Another 6 inches in Dixfield. After spending the morning working in the office, I went to lunch at the Front Porch Cafe with my snow-day-off husband just as the snowfall was coming to an end. In the afternoon, the outdoors beckoned and unable to concentrate on witness statements and motion-writing, I headed out to Backkingdom with my snowshoes.
Backkingdom is a large area of woods, hills and ponds between Dixfield and Mexico. The Webb River runs through it and there are a few hunting camps scattered throughout. The many trails are used by cross-country runners and ATV riders during their season and snowmobilers, cross country skiers and snowshoers in theirs. The trails aren't used by anyone in the mud season (except maybe testosterone-powered males who like to get their trucks stuck). E first introduced me to the trails when he was in high school and running cross country, but truth be told he got his truck stuck out there plenty.

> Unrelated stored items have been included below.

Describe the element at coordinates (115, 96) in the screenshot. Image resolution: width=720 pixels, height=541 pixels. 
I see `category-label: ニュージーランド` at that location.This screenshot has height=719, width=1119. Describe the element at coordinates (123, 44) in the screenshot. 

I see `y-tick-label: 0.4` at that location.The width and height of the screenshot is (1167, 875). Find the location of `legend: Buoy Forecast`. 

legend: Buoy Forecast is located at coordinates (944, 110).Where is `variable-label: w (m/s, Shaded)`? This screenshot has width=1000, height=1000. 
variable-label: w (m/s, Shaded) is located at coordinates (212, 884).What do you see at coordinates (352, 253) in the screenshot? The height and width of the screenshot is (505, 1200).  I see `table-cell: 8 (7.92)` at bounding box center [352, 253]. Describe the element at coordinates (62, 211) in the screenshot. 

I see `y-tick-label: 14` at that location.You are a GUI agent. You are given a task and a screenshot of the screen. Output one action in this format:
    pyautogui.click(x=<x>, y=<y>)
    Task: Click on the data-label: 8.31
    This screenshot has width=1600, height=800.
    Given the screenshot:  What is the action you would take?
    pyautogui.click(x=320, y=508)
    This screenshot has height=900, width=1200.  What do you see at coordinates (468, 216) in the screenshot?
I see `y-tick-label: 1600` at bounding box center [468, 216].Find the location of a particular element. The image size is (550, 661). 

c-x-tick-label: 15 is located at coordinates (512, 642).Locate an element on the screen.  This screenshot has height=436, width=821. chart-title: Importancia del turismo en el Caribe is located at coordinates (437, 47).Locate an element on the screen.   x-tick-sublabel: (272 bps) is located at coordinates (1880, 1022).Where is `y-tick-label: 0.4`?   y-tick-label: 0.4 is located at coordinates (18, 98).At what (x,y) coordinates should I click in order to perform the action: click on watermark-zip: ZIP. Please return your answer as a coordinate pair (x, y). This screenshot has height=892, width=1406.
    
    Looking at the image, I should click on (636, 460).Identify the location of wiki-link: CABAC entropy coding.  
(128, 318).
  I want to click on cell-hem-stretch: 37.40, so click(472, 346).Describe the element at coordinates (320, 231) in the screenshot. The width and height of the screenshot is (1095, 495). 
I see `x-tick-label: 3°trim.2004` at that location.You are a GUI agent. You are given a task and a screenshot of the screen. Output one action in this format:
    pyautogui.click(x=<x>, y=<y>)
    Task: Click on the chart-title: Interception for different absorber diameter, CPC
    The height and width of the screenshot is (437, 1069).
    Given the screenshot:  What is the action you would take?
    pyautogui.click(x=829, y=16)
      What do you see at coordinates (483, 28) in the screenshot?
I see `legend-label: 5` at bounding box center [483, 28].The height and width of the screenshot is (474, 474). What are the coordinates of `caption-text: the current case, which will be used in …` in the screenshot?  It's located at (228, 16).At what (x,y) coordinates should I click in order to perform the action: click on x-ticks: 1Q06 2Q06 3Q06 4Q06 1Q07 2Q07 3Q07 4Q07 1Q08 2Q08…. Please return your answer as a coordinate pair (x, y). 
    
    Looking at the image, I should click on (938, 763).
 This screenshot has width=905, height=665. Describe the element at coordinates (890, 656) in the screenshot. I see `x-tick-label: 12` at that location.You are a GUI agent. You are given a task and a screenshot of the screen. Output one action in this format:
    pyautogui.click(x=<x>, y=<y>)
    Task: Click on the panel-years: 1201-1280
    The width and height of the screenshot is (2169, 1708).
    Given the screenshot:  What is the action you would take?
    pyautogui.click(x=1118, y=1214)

It is easy to snowshoe in Backkingdom because the snowmobiles have packed out the trail, but today I veered off the snowmobile route and slogged through the deep drifts. I found the tracks of a ruffed grouse. The little extensions on the sides grow out of the scales of their toes to help them travel over the deep snow--kind of like natural snowshoes. The ruffed grouse like the deep fluffy snow, because they burrow underneath it to stay warm. I would like to see one make his way under the snow. I imagine he would use his powerful wings to help tunnel in deep enough to use the snow as a nice insulating blanket. In the Spring, the males stand on top of a log and beat those powerful wings to make a sound that sounds just like a chainsaw starting up. Whether the sound is to mark his territory or to attract females, I don't know. But I do know, it scared me half to death the first time that I thought I heard a chainsaw starting up while I was walking through an isolated forest thinking I was alone.